The chart plots failed checkouts over time by region. The inflection point aligns with the appearance of the TypeError in logs, and the sustained increase across regions confirms this wasn’t an isolated node or transient spike.
That boundary definition changes escalation immediately. If it’s upstream, I escalate there.
If it’s contained, I keep the scope tight. If multiple services degrade simultaneously, I widen the lens.
Pro tip: User rules make a big difference here. Configuring them significantly improved my results. Some of my user rules are:
- Restricting investigations to production data by default
- Clarifying how we label internal vs external services
- Defining naming conventions for critical systems
The more clearly I define my production context, the more precise the investigation becomes.
3. Testing and confirming root cause
By this point, I usually have a working theory. Now I move to structured hypothesis testing. The problem is that most of these explanations can look convincing in isolation. A spike on a graph, a recent deployment, or a threshold crossing may look suspicious, but none of those on their own establish causation.
This is where my investigation can slow down.

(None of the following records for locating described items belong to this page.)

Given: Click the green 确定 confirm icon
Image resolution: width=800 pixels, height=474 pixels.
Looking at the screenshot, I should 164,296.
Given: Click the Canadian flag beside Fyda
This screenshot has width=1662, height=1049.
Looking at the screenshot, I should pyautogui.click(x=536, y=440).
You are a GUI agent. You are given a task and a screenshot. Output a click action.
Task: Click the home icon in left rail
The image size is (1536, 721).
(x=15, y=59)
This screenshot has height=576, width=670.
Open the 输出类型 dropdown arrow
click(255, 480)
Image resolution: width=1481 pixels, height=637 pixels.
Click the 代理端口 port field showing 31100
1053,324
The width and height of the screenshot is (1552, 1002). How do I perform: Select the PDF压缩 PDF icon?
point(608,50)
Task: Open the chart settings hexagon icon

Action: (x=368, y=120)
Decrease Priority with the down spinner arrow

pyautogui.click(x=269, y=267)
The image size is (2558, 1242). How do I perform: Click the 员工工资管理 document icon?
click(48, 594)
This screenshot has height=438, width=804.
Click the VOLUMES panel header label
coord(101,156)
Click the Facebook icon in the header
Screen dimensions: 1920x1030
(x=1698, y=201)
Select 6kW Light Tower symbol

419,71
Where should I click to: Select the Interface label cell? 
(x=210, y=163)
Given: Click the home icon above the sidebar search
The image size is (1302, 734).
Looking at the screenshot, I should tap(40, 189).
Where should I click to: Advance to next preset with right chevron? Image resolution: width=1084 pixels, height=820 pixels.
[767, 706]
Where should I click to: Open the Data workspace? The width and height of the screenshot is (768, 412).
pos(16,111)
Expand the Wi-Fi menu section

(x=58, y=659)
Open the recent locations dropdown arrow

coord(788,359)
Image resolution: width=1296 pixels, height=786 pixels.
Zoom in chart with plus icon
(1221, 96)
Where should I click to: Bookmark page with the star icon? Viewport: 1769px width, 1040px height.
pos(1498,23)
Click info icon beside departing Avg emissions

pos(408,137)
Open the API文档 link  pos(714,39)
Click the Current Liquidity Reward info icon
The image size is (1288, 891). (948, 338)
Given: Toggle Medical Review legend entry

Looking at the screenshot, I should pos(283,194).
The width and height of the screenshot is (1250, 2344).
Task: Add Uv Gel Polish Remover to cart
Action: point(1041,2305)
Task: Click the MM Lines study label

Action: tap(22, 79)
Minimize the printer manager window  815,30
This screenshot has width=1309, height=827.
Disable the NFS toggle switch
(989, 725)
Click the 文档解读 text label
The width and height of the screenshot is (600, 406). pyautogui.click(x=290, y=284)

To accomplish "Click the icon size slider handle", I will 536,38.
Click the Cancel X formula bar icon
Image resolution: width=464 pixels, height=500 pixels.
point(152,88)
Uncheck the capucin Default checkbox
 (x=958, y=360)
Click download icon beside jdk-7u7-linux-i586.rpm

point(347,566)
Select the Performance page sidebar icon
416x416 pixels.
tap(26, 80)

I’ll start jumping between systems trying to confirm or eliminate each possibility.
Now, instead of vaguely asking, “What’s wrong?” I’ll ask Olly:
“Was there a deployment before this alert was fired?”
“Is resource saturation correlated with the error increase?”
“Did this behavior exist in the previous release?”
“Has this pattern occurred before?”
Olly runs a multi-step analysis and returns evidence tied to each hypothesis: what changed, when it changed, and which signals support or contradict it.
In this example, the investigation moved from metrics to logs to code. The failure was traced to a TypeError in the checkout function attempting to sum a cart value that included None. That aligned exactly with the spike in failed checkouts.

Olly also surfaced the problematic commit and suggested a concrete fix in the remove_from_cart function.
As I previously mentioned, still validate everything. But instead of bouncing between systems to test one theory at a time, I move through hypotheses methodically. That shortens the middle phase of investigation significantly.
Circling back: This is where I’ll deliberately use Focus mode. Deeper analysis and broader historical context matter more here than speed.
Focus mode expands the time horizon and runs heavier reasoning. It’s especially useful with events like the alert window not fully explaining the degradation, the issue looking gradual rather than abrupt, or me having a suspicion of recurrence.
How Olly gives me 15 min of my life back
An alert will always require judgment. No system replaces that. The trajectory of the response is defined by how quickly I can:
- Confirm it’s real
- Identify the primary driver
- Define the failure boundary
- Test the most likely cause
Olly doesn’t eliminate those steps. It compresses them.
And in production, the difference between 5 minutes of structured clarity and 20 minutes of scattered exploration is the difference between controlled escalation and unnecessary churn.